[Voci per indicare parole ed elementi]
● ● ● ●

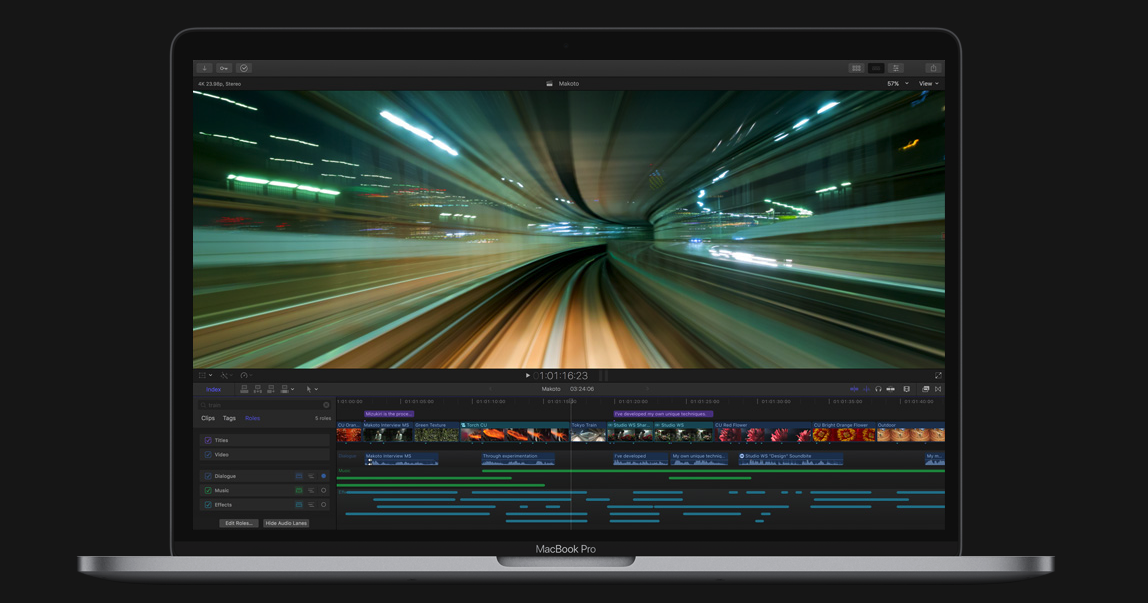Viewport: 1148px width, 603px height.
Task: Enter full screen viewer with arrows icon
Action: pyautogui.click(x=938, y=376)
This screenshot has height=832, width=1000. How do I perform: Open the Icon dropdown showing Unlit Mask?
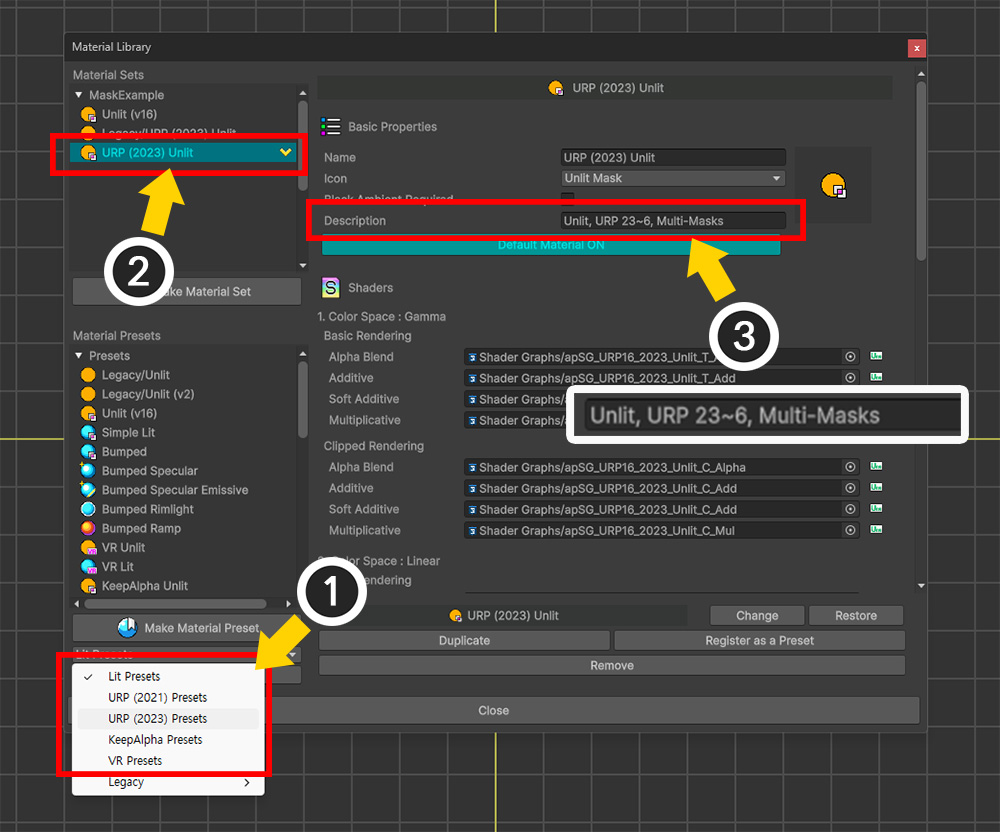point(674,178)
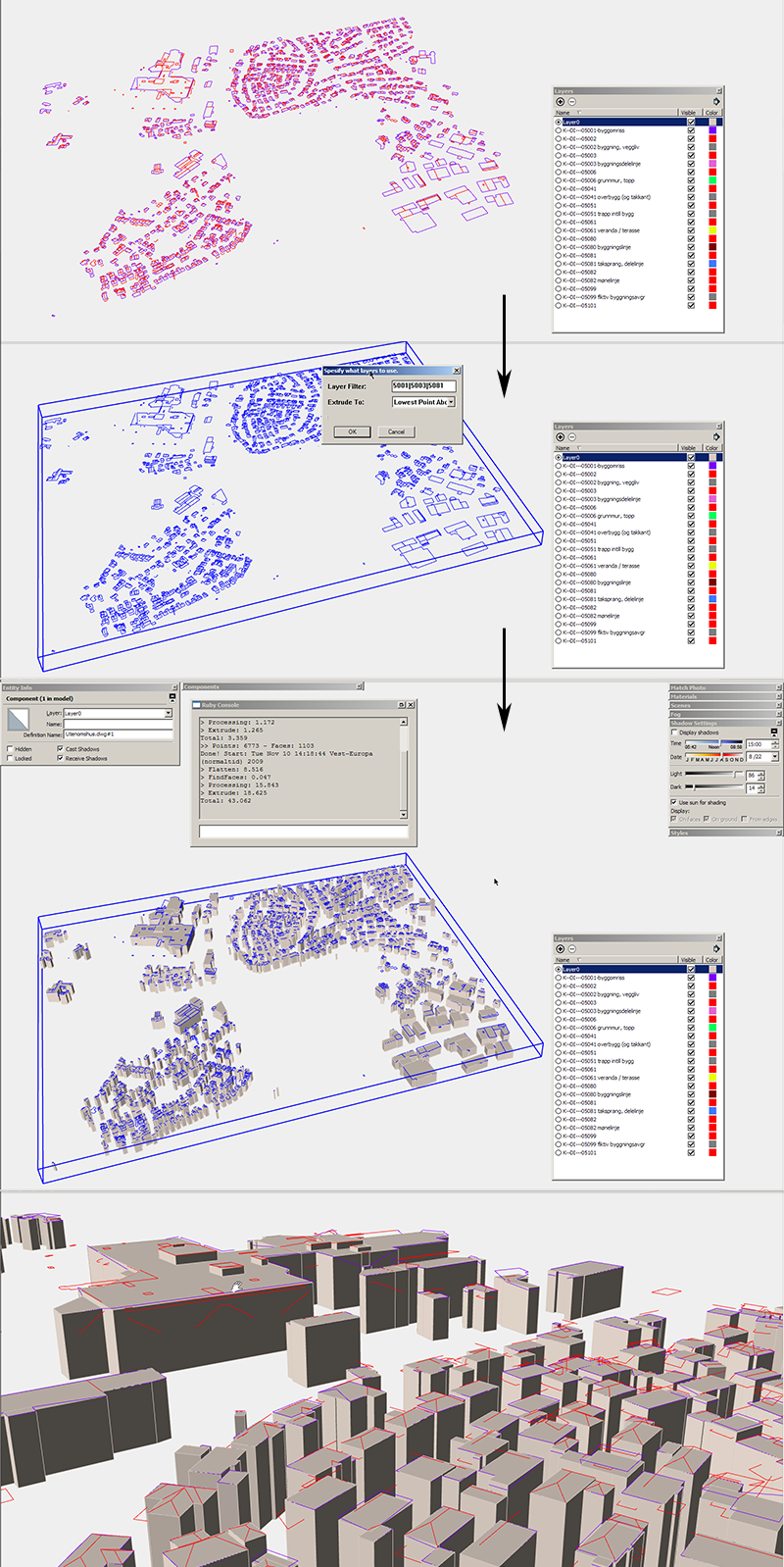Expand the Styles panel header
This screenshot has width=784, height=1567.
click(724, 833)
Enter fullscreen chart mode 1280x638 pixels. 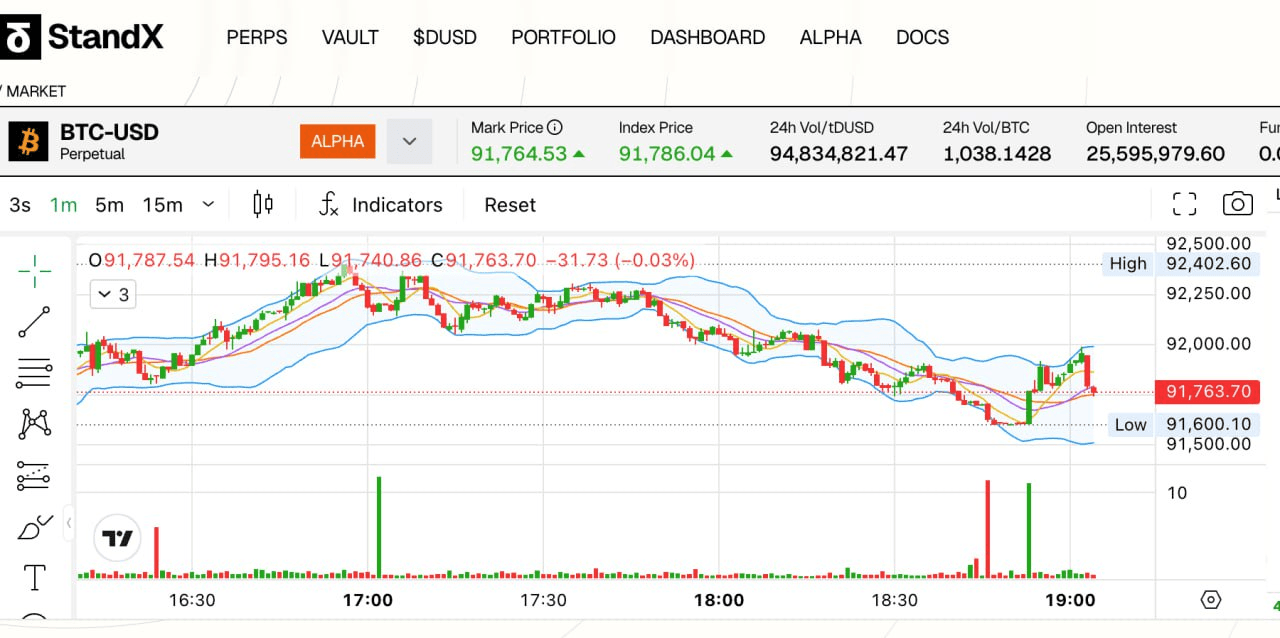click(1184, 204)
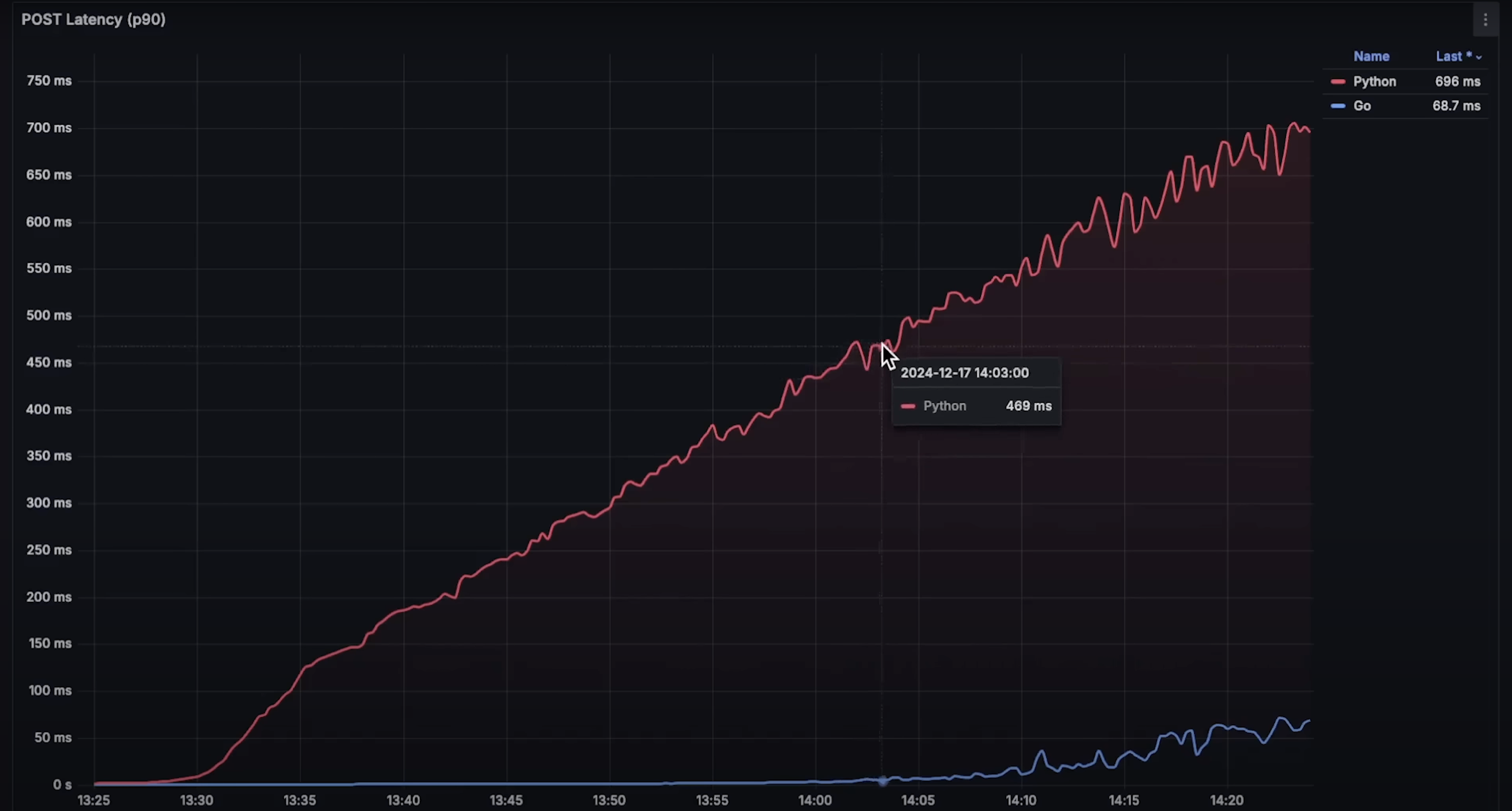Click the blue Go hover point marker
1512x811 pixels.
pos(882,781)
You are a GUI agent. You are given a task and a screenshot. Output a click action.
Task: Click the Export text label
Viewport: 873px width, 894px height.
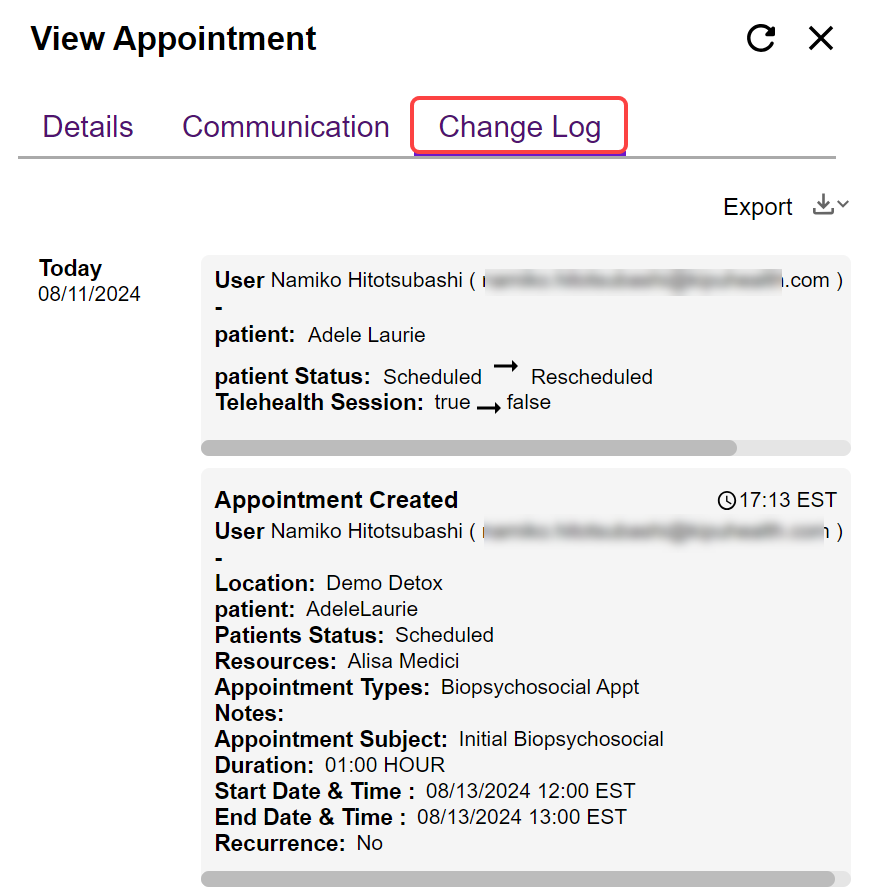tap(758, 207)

● ● ● ●

→ Cosa produrre: Riscrivi per intero il tratto che va dalla riga con "You are a GUI" fino alla fine del materiale, estremi compresi, spostando di 133 ogni coordinata nelle risposte. Lascia fuori le immagini.

→ Risultato finale:
You are a GUI agent. You are given a task and a screenshot. Output a click action.
Task: Click the Export text label
Viewport: 873px width, 894px height.
tap(891, 340)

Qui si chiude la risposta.